How ‘Past Lives' Helps You Learn From Your Life

Our final assignment in high school, senior year English, was a speech to the class on any topic we wished. More personal stories were encouraged. Apropos of my early days of film nerdery, I decided to write about my personal growth in the school through the lens of a traditional 3-act plot structure (I drew a graph and everything). While being embarrassingly self-centered and melodramatic, I tried to tell a cohesive story that would connect all the disparate events of my life. Truthfully, this was a fraught attempt to create a singular meaning out of my time at this school, condensing months into sentences to build and present myself as a complete character. It was an exercise not in reflection but in summarization. While I was performing, it dawned on me how much I skipped. While filling in the spaces between plot points with montages, I failed to represent the truly revealing nuances in my experience. There were countless stories to be told, not one of which could alone capture the complexity and diversity of life. Four years later, I find that one of my favorite films of the year, Past Lives by Celine Song, takes the opposite approach.

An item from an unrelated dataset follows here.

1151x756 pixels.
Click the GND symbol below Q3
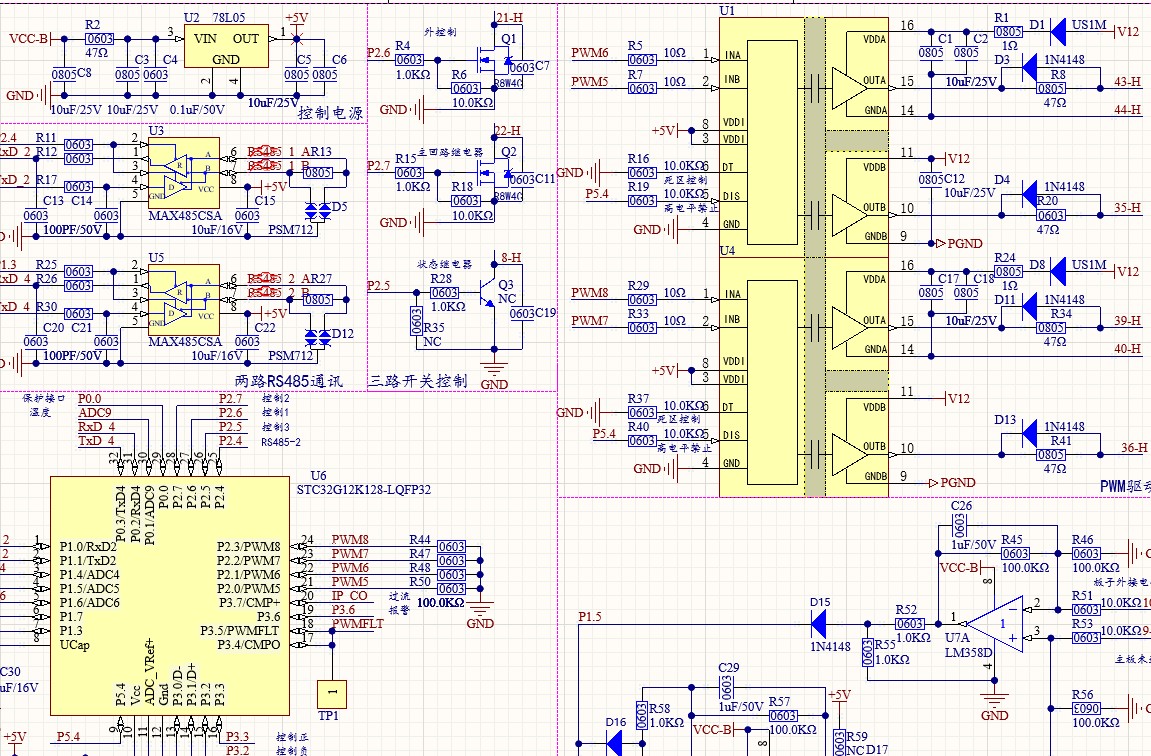coord(493,369)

Past Lives is a 2023 American film that premiered earlier this year at Sundance Film Festival, distributed by A24. Simply put, the film is about two childhood sweethearts whose lives intersect at three different points. In the first section, young Nora (Moon Seung-a) emigrates from South Korea to Canada as a little girl, leaving young Hae Sung (Seung Min Yim) behind. There’s a special feeling here that might resonate with many viewers, a kind of pure romance that only exists when you’re that young. The emotions and the visual language are simpler here, but still evocative. When the two part ways, they do so without much drama, as kids would. Signs and moments here are remembered for their specificity rather than their relevance to the story; it seems to capture the way we record memories from childhood. What sticks to us and what forms us is often as inane as we were.

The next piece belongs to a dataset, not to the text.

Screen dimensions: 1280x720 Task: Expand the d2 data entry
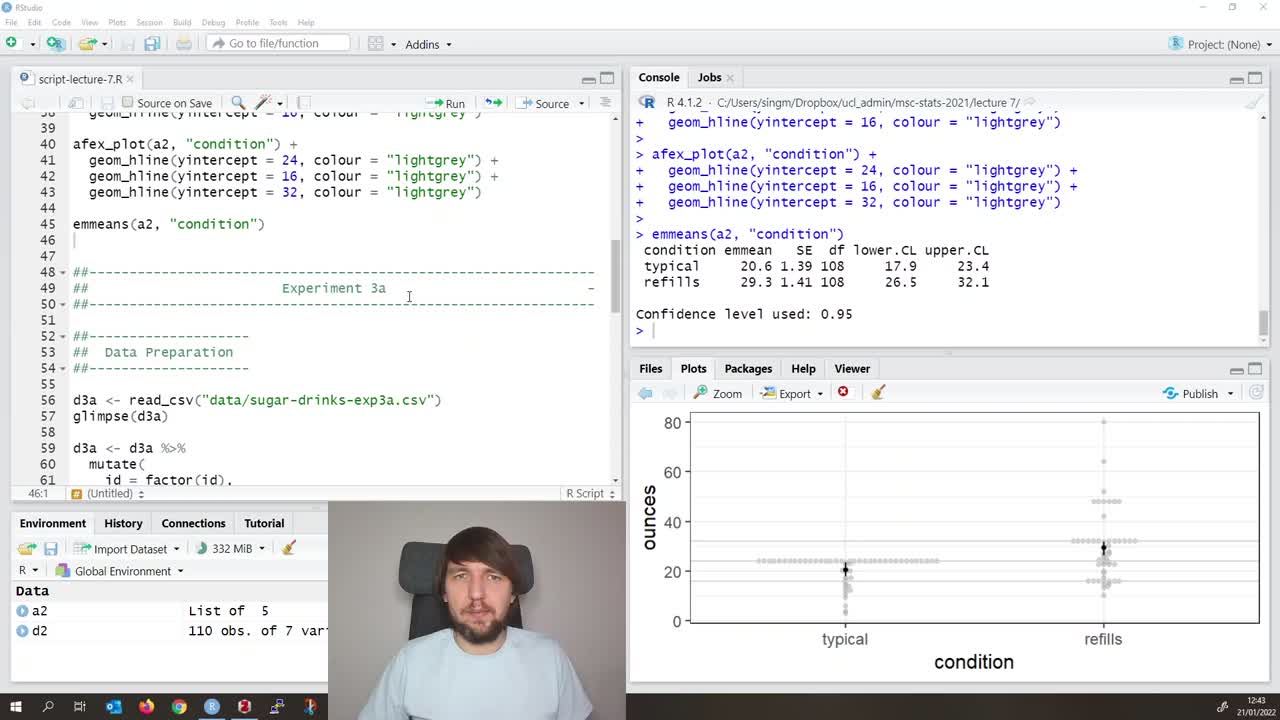(x=22, y=631)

Twelve years later as a young professional, Nora (Greta Lee) finds and reaches out to Hae Sung (Yoo Teo) and they instantly connect and fall for each other. The nostalgic use of mid-2010s Skype here as a medium helps us frame this section as another memory. Visually, this section gets more dynamic and cleverer. The characters are connected across shots with precise continuity editing that transcends continents, and then are separated in the same way when Nora ends their relationship. So far, I’ve been describing the film impressionistically, but this section is the one in which it visually uses impressionistic imagery. Nora goes away to a writer’s retreat, represented like a magical world outside of her emotional baggage, in which moments are captured with a beautiful haze and serenity. Here Nora meets Arthur (John Magaro), and we’re launched into a dream. The film introduces us to the idea of in-yun, which to me is the very embodiment of impressionist storytelling. It’s the idea that two people are tied to each other across generations, and that fleeting moments hint at millennia of history between two souls. Nora uses this as a line on Arthur, but it serves as a thematic keystone throughout the film.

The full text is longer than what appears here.